Чёрный ирис
Шрифт:
Но и хорошее тоже происходило. Вопреки всему, Дастрияр и Аджир, тот юный порывистый джинн, неожиданно для всех сдружились. В то время как остальные переругивались во время стоянок, эти двое все никак не могли наговориться. Я старалась лишний раз не прислушиваться, несмотря на любопытство, но обрывки фраз все равно долетали. Юноши с жаром обсуждали какие-то манускрипты, восторгались познаниями друг друга. Причем, искренне, без тени притворства и фальши.
Из-за того, что путь Зехир определял по Литаиру, передвигаться приходилось исключительно ночью. К утру останавливались поспать, чтобы вечером снова тронуться в путь. Я никак не могла привыкнуть к такому образу жизни, но выбирать не приходилось. Долго ворочалась без сна, а потом
Так получилось и сегодня. Мне упорно не спалось. Зехиру к тому же сегодня выпало быть среди дозорных, и настырное волнение за него не давало покоя. Только благодаря этой бессоннице я стала невольным слушателем чужого разговора.
Видимо, Аджиру и Дастрияру тоже не спалось. Судя по слышимости, юноши беседовали как раз возле моего шатра, и каждое слово доносилось так отчетливо, словно я сама была среди них.

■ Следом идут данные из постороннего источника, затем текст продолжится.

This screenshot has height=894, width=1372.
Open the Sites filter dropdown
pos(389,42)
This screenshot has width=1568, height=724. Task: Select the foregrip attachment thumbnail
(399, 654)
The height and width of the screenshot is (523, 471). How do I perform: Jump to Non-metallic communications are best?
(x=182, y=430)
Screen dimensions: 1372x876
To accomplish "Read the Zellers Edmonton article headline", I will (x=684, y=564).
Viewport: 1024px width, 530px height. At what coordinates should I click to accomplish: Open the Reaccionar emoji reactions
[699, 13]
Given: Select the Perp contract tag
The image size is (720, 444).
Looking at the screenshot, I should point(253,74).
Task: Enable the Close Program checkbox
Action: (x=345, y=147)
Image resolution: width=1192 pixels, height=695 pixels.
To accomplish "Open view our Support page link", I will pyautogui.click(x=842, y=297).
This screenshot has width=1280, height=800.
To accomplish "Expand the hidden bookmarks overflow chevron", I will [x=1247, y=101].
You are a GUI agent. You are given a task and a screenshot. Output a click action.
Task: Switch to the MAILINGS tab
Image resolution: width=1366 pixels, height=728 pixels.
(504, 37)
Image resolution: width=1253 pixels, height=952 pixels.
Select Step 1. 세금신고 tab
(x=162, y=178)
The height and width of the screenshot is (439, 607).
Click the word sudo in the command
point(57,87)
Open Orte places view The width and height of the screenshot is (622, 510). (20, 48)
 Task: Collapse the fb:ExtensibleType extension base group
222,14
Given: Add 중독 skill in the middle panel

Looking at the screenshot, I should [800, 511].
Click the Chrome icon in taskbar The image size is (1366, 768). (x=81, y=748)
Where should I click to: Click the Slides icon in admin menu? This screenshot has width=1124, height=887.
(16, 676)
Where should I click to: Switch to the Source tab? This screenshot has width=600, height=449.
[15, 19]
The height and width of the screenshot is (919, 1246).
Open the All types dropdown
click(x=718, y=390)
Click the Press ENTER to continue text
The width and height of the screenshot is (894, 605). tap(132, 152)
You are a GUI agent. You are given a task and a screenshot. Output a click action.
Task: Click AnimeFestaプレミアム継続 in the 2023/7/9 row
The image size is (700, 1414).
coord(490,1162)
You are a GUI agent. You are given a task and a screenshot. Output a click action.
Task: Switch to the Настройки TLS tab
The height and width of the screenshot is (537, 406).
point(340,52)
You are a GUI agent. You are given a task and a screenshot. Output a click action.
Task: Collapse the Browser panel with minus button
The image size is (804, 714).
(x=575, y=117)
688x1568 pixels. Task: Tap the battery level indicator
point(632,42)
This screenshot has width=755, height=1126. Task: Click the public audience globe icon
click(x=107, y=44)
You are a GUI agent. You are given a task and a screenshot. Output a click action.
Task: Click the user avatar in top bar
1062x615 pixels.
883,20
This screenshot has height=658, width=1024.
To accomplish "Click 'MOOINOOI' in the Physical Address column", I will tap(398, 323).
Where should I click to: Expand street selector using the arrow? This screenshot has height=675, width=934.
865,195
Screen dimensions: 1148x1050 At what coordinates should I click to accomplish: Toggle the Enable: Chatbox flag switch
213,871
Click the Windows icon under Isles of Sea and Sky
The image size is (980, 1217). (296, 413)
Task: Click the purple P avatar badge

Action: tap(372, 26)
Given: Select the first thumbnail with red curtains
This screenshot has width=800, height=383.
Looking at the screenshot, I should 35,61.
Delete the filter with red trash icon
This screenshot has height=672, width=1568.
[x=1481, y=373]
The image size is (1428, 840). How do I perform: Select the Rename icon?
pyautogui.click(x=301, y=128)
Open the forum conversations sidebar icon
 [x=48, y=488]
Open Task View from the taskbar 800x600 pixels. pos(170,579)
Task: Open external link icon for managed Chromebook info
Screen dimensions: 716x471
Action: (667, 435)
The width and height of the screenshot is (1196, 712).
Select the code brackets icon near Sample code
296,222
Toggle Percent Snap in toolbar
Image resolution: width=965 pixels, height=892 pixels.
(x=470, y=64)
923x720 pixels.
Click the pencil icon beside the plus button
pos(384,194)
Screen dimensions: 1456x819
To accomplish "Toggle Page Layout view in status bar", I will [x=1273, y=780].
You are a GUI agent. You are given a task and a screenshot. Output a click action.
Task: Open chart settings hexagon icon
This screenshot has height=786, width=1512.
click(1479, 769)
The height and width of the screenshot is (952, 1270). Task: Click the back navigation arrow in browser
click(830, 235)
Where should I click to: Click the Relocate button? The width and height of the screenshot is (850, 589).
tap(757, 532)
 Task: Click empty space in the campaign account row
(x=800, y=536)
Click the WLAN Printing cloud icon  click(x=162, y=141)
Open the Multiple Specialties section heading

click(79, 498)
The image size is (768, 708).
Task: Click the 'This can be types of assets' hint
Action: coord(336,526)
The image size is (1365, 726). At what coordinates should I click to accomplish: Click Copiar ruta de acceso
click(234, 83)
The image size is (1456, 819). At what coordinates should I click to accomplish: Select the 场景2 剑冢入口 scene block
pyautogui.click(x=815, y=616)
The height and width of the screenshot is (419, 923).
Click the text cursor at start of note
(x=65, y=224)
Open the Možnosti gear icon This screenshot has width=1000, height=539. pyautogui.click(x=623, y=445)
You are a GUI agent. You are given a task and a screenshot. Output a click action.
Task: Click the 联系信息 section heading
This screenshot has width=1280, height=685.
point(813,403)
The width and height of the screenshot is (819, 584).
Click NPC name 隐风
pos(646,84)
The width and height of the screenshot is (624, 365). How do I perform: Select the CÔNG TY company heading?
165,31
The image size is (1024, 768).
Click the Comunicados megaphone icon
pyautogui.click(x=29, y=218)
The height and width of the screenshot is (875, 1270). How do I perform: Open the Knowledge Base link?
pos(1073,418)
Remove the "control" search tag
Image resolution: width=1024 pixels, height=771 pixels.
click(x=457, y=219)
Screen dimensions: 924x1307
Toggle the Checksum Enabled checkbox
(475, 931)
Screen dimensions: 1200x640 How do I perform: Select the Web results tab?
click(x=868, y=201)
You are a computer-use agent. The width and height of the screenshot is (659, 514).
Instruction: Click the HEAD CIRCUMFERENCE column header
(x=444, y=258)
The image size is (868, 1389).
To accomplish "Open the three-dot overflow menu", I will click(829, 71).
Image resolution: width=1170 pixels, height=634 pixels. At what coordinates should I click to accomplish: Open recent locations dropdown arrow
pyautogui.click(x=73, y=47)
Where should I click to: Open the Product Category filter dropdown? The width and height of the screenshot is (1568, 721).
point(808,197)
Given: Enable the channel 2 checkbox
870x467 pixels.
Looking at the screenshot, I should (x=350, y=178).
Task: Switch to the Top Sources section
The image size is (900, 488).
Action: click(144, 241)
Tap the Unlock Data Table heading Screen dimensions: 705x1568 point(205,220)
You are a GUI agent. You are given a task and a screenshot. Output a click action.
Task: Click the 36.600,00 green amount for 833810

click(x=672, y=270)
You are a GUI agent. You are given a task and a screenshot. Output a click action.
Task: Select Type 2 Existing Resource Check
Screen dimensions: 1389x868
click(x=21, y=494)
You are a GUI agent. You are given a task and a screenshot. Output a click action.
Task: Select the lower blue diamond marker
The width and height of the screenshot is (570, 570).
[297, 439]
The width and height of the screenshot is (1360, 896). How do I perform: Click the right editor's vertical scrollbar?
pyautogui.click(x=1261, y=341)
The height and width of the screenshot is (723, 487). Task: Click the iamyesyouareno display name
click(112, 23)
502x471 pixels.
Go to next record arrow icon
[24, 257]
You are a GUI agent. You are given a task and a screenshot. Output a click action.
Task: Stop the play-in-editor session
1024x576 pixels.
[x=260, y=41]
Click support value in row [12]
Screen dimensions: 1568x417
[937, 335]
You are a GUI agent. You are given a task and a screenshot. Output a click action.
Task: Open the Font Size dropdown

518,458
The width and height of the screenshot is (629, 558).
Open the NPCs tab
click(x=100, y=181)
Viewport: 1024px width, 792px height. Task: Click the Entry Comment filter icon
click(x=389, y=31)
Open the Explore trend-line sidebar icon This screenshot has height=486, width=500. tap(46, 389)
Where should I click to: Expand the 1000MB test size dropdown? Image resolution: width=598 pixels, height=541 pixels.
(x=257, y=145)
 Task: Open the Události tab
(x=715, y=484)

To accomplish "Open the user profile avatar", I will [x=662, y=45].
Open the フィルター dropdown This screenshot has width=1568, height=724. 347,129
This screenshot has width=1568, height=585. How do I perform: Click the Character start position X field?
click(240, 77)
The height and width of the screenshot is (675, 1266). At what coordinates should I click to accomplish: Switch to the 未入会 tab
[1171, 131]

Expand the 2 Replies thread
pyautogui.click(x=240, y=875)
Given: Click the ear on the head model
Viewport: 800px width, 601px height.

– Да, я не хочу быть эмирханом, – сокрушенно признавался Дастрияр. – Не для меня это, понимаешь? Я люблю читать в тишине, или слушать искусных музыкантов, или осваивать живопись... А ведь у правителя на все это совершенно нет времени! И надо все время думать, думать, думать! Думать обо всем! Я не могу, я очень рассеянный. Да и что уж скрывать, трус я. Нет, правда, Аджир, самый настоящий трус! Ты разве не видел, как меня всего трясло, когда в вашем дворце были? Я до сих пор не понимаю, как тогда мое сердце не остановилось от ужаса!.. Но даже не в трусости дело, – он вздохнул. – Не достоин я править людьми. Я сейчас-то с десятком своих стражников совладать не могу, а тут целый народ.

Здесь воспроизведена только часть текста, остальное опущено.